Having adopted the life philosophy that I am not going to allow lousy feelings to build up inside me, I left a message for her head teacher today, that I would like to speak to her when she had free time and the opportunity to brainstorm.  We spoke for almost 20 minutes, and I expressed my concern that while I admire Raphaela's determination and single minded-ness, I am afraid that she will not learn the benefits of being part of a group, that sometimes the rules of society are not objectionable.

I explained to her teacher that I too live "outside the box," in the sense that I generally do not care what others think of me, and that I will question the rules rather than following blindly.  However, having 45 years or so experience of doing things The Hard Way, I have come to appreciate that receiving help and dipping into the pool of the groupthink every once in a while moves things along nicely.

Hila, her teacher, admitted that she was quite surprised at Raphaela's behavior, that in rehearsals my daughter had shone and had been expected to be the star of the play.  Hila also suggested that rather than shyness, Raphaela seemed confused and overwhelmed by the large crowd.  We agreed together to meet and to discuss a long term educational plan suited for my daughter, to teach her how to straddle Raphaela World along with the rest of reality.

Yet, I am still having trouble letting go of the sadness and that sense of failure.

5 comments:

koshergourmetmart said...

kids do things at their own pace. i still remember my oldest ready to lead adon olam at shul and then crying hysterically and needing to be escorted away.

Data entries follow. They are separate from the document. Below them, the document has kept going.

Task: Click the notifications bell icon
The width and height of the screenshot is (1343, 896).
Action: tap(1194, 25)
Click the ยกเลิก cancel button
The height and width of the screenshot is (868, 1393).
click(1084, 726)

Later on when he got older, he would inist on leading anim zmirot at every shul we visited. He also did not want to play group sports like soccer but later grew up to play travel soccer. perhaps like the teeacher noted she expected to be the star of the show and when she wasn't refused to perform. There is no failure here. Don't project your own feelings on to it. you should also talk to your parents-they could be helpful with your feelings and they can be someone to bounce idea off of

Midlife Singlemum said...

I can't believe that teacher pushed her away when she was ready to join in! Like Raphaela, Adiele gets overwhelmed when all the parents are watching (or maybe it's only me). At her Hanuka party she dipped in and out. Mostly she sat on my lap and watched but at some point she went back. Interestingly, she went back when they had a pairs dance and she knew it wasn't fair to let her partner down.
In our gan no one cares that one or two children are sitting with their mums instead of joining in. It certainly didn't occur to me that anyone would bother giving it any thought at all.
Personally, I think you're giving this way too much importance. She's 4. You can't reason with a 4yo when they don't want to do something. Either she'll grow out of it or she'll reach an age where she'll be able to tell you why she doesn't want to perform.
If you make a big deal of it with the teachers it will become a big deal and RR will feel it. Let it go. It's fine.

Batya Medad said...

I agree with Midlife... the gannenet was in the wrong not encouraging your daughter to participate when she was ready. My 3 year old granddaughter who also knew the show perfectly sat out the beginning of hers. The staff kept encouraging her (and a few others) to participate. Eventually she did. Also she shouldn't have been criticized by the staff afterwards.

Ariela said...

Having participated in 15 Channukah parties with my kids I can tell you that ~10% of kids do just what Raphaela does. It is NO BIG DEAL!!!! It is not a reflection of your parenting skills or her personality. Let it go - you are a fantastic mom.

Commenter Abbi said...

I so agree with midlife and I'm very disappointed in the gannent that she didn't encourage R to participate even at the end. It's very natural for kids to get overwhelmed by the crowd and other parents, especially at 4. And I think the teachers put way too much emphasis on the whole performance thing anyway. If she wants to participate, great, if she doesn't, let it go. There's nothing to worry about here.